→ **TO BE DONE**
From the passage on matter spread through infinite space, output word for word the part that opens with the words containing "The hypothesis of" and closes with "destructive of itself.".

→ **DOCUMENT SEGMENT**
The hypothesis of matter evenly disposed through infinite space, seems to labour with such difficulties, as makes it almost a contradictory supposition, or a supposition destructive of itself.

"Matter evenly disposed through infinite space," is either created or eternal; if it was created, it infers a creator; if it was eternal, it had been from eternity "evenly spread through infinite space;" or it had been once coalesced in masses, and, afterwards, been diffused. Whatever state was first must have been from eternity, and what had been from eternity could not be changed, but by a cause beginning to act, as it had never acted before, that is, by the voluntary act of some external power. If matter, infinitely and evenly diffused, was a moment without coalition, it could never coalesce at all by its own power. If matter originally tended to coalesce, it could never be evenly diffused through infinite space. Matter being supposed eternal, there never was a time, when it could be diffused before its conglobation, or conglobated before its diffusion.

This sir Isaac seems, by degrees, to have understood; for he says, in his second letter: "The reason why matter, evenly scattered through a finite space, would convene in the midst, you conceive the same with me; but, that there should be a central particle, so accurately placed in the middle, as to be always equally attracted on all sides, and, thereby, continue without motion, seems to me a supposition fully as hard as to make the sharpest needle stand upright upon its point on a looking-glass. For, if the very mathematical centre of the central particle be not accurately in the very mathematical centre of the attractive power of the whole mass, the particle will not be attracted equally on all sides. And much harder is it to suppose all the particles, in an infinite space, should be so accurately poised, one among another, as to stand still in a perfect equilibrium. For I reckon this as hard as to make not one needle only, but an infinite number of them, (so many as there are particles in an infinite space,) stand accurately poised upon their points. Yet I grant it possible, at least, by a divine power; and, if they were once to be placed, I agree with you, that they would continue in that posture without motion, for ever, unless put into new motion by the same power. When, therefore, I said, that matter evenly spread through all space, would convene, by its gravity, into one or more great masses, I understand it of matter not resting in an accurate poise."

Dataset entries
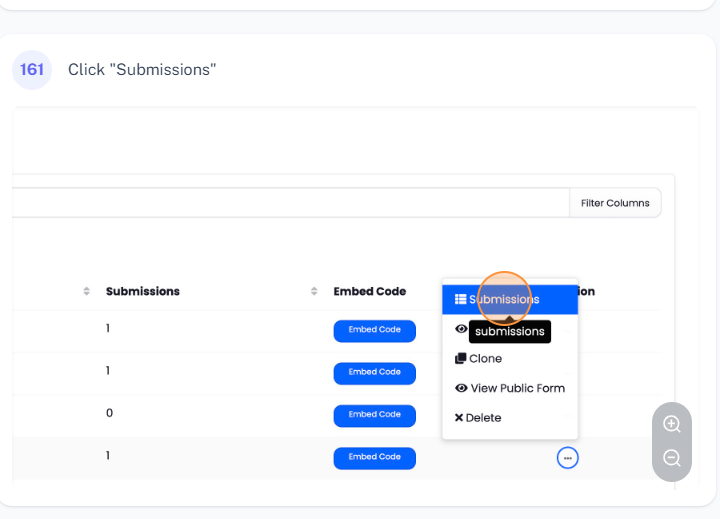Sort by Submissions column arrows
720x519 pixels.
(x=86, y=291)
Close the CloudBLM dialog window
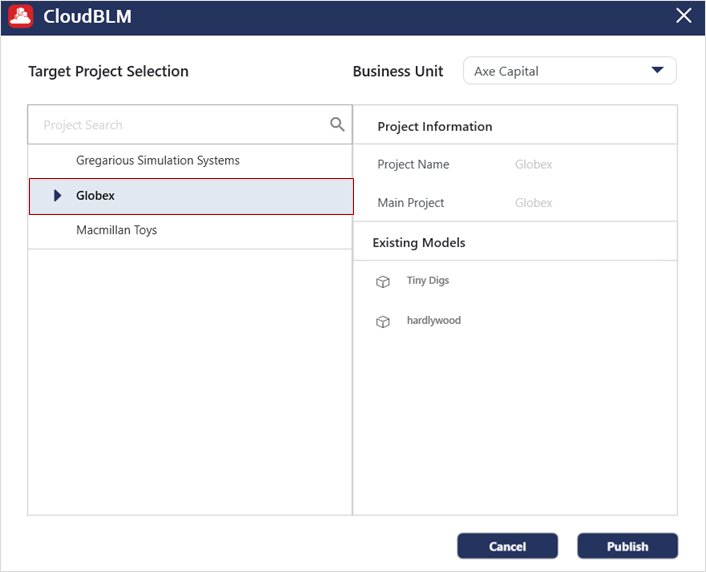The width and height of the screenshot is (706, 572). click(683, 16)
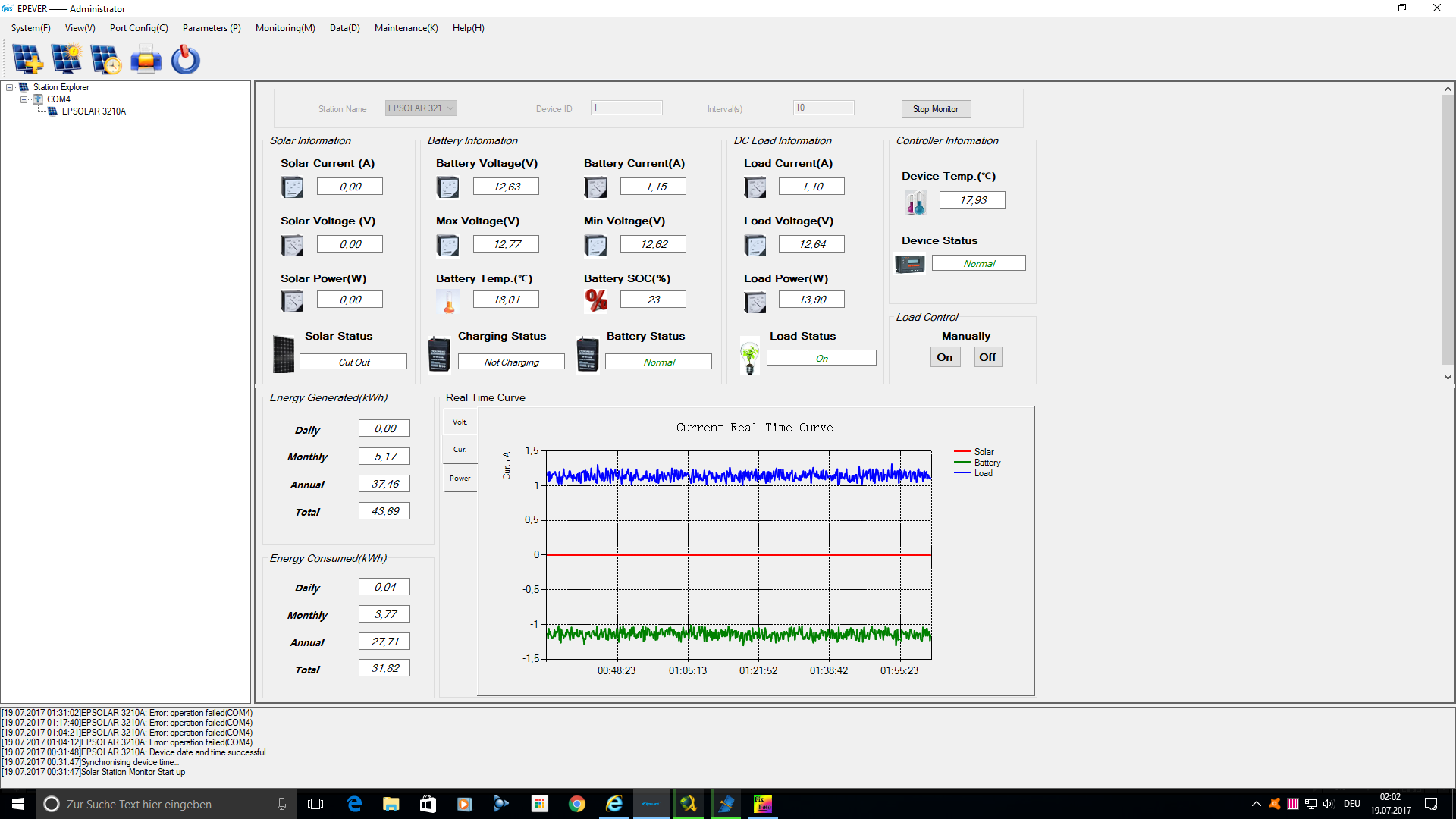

→ **OUTPUT FOR THIS EXERCISE**
The hypothesis of matter evenly disposed through infinite space, seems to labour with such difficulties, as makes it almost a contradictory supposition, or a supposition destructive of itself.